**ASSIGNED TASK**.
Answer from the text on Yanet García below:
1. In what town did she open her modeling academy?
2. In what year did she begin hosting Teletón Mexico?
3. Which magazine named her Healthy Influencer of the Year?

**PAGE EXTRACT**.
════════════════
Mexican weather presenter and nude model

Yanet García (born November 14, 1990), also known as La Chica del Clima ("The Mexican Weather Girl"), is a Mexican erotic model, actress, influencer, OnlyFans creator and weather presenter. She is known for having been the first model to appear on the cover of the first Mexican edition of the adult magazine Penthouse.

==Early life==
Yanet García studied public accounting and became certified as a health nutritional coach at the Institute for Integrative Nutrition in New York, attending nutrition conferences at Harvard University.

==Career==

At age 20, García opened her own professional modeling academy, Yanet García Models, in Santiago, Nuevo León. In 2013 she participated in the casting of the contest Nuestra Belleza Nuevo León. She debuted as a weather presenter in 2014 in the program Las Noticias of Televisa Monterrey, and in 2015 she began to be in charge of the weather section of the program Gente Regia, where she rose to fame. On June 21 of the same year, one of her segments of her weather forecast went viral on the internet, which made her known throughout the world. Later, she posed for the H for Men magazine for the month of October.

In 2017, the magazine FHM magazine chose García as one of the hundred most beautiful women in the world. That same year, she made her acting debut in the movie Sharknado 5: Global Swarming. In 2018, she joined the Televisa program Hoy and, that year, she posed for the international magazine Maxim for the month of July.

In 2019 she starred in the film Bellezonismo. In 2020, she debuted on the television network Univision.

In 2021 she opened her account on OnlyFans, which attracted approximately five hundred thousand followers.

== Philanthropy ==
In 2018, Garcia began hosting Teletón Mexico. In 2019, she joined an initiative to reduce the use of plastics and combat the deterioration of the environment. In 2020, she launched a campaign to provide an economic incentive to ten families and help them mitigate the impact on their income due to the COVID-19 pandemic.

== Filmography ==
- Sharknado 5: Global Swarming (2017) - Chara
- Bellezonismo (2019) - Miss

== Awards ==
- Recognition as Healthy Influencer of the Year, awarded by Socialiteen magazine, 2021.
════════════════
**EXTRACTED MATERIAL**.

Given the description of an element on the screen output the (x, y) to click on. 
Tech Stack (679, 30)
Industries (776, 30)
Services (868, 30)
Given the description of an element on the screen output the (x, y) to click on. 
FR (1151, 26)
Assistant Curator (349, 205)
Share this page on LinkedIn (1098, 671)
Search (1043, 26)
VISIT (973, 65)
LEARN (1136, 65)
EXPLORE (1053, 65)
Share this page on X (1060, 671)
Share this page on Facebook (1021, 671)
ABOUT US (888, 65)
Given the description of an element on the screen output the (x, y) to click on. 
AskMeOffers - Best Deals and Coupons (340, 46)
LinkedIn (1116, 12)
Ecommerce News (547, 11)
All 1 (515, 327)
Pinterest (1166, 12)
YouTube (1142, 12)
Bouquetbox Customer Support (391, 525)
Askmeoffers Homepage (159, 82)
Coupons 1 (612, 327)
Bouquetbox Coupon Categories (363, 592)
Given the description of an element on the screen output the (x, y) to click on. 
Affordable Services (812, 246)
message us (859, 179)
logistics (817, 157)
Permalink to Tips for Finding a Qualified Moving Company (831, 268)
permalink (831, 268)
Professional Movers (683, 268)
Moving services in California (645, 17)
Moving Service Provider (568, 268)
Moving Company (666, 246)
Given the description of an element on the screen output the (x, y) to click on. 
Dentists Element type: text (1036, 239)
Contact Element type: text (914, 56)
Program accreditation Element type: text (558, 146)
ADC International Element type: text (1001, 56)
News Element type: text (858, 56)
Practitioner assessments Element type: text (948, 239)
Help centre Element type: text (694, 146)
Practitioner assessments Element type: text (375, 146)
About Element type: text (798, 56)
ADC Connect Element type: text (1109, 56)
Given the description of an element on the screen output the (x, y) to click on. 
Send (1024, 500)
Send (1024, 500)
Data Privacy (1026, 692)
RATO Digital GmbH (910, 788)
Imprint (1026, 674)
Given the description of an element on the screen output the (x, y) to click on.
════════════════
**TASK RESULT**.
1. Santiago, Nuevo León
2. 2018
3. Socialiteen